Boot camps exercise – is it right for you?

boot camps

a soldier or drill sergeant blowing a whistle over a dark backdrop

Boot camps: HIIT taken even higher

Exercise “boot camps” seem to be really popular these days.  Typically boot camps are 60 to 90 minutes of high intensity burpees, jumping jacks, sit-ups, box jumps, sprints, and push-ups.  Don’t get me wrong — I’m all for HIIT, but there’s a right way and a wrong way of doing it.

Heightened risk of injury

Often boot camps are done in a large class setting.  This alone can be a recipe for injuries.  For one, the instructor only has one set of eyes and cannot watch each person to be sure form is correct.  2nd, it is impossible for an instructor to make adjustments for each person’s past and current injuries/issues.  3rd, many people don’t have the core, shoulder, and back strength required to do the movements correctly.  Lastly, exercise in a group setting can push people over their limit.  I’d recommend is starting out with a private or small group setting, so the instructor can watch closely and tailor the workout to your individual needs.

Over-exercising

60-90 minutes of high-intensity exercise (and as far as I know, there are not a lot of rest periods in boot camps…) is not only completely unnecessary, but a person will just end up burning muscle for fuel instead of body fat, in turn lowering metabolism, actually making one fatter in the long-run!  Again, I’m definitely not saying never have a killer workout that’s 60+ minutes long.  Unfortunately, a lot of individuals who attend boot camps go too often, do additional cardio, don’t rest often enough, and most detrimental to a fat loss goal: they don’t eat nearly enough to support such extreme exercise.  In addition, high intensity cardio in excess causes intense sugar cravings.  It’s a good idea to begin HIIT once a week, for 10-15 minutes.  Work your way up to 45 minute max.

Bad form

Bad form happens because of one or all of the following factors:  Insufficient exercise instruction, insufficient exercise, muscle imbalances, tight muscles, poor coordination, and weak/underdeveloped muscles/joints. In fast-paced boot camps, the tendency is for the body to just push through movements, with little regard to form. For example, using the neck muscles and small muscles of the shoulders instead of the pectoralis to get through umpteen push-ups.  This is usually done unintentionally.  It is important to learn proper body mechanics and have decent stabilization and strength skills before engaging in HIIT.

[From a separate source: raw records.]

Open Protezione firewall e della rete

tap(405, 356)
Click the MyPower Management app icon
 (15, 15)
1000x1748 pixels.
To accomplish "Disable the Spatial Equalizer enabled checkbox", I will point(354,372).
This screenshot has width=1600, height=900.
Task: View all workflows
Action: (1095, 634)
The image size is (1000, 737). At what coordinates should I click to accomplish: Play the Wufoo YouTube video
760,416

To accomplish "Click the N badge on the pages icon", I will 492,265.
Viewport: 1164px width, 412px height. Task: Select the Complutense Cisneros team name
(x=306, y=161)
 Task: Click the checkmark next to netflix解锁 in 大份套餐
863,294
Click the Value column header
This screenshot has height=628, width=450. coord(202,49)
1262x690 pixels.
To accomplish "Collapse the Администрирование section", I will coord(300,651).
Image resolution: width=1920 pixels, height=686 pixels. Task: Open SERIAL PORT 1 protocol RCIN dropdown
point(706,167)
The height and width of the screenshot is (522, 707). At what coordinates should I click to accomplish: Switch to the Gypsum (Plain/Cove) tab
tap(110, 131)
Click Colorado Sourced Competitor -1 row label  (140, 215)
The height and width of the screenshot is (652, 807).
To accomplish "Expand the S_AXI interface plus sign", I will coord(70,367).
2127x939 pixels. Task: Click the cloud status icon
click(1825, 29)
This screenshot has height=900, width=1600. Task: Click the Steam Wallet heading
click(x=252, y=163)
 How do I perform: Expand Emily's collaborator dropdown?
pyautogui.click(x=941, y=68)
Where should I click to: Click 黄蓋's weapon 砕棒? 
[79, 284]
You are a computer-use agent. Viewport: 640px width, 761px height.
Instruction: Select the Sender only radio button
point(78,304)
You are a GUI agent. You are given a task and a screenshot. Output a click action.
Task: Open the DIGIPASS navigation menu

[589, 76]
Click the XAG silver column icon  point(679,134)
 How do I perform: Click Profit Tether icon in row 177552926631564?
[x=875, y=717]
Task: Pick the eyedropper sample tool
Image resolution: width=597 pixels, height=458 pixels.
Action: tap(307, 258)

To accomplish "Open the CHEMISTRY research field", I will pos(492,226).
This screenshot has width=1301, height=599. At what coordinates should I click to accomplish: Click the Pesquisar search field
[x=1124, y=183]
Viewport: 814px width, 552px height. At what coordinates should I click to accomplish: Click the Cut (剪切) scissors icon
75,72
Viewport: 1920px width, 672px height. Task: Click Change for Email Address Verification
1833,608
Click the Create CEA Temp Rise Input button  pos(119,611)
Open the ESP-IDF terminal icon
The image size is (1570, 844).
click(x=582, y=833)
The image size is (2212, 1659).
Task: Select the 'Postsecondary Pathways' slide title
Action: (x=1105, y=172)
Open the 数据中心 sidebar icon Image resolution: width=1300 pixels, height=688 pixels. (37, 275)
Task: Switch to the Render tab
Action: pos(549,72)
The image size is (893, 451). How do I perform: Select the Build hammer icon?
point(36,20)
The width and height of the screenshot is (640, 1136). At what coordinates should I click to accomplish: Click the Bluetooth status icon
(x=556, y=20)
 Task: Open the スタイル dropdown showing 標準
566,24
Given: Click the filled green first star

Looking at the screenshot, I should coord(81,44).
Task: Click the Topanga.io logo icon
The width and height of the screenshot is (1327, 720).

Why do people do boot camps?

The main reason people suffer through long bouts of painful and exhausting exercise day after day is because they are trying to lose weight.  If you can relate to this, I have great news!  You can end your suffering today.  Start strength training with a purpose.  Slow down. (Waaaay down.)  Include some low intensity cardio, yoga, and flexibility training.  And don’t forget to eat!

How often should HIIT be done?

Training needs vary from person to person.  For someone with a fat loss goal, the main focus of an exercise program should be strength training to build muscle (no, this does not entail getting huge…) HIIT should be done 1-2 times per week for 20-30 minutes each workout.  For someone with a cardiovascular-based goal, 2-3 times per week for 30-45 minutes.  This is a general recommendation, as training requirements vary from person to person.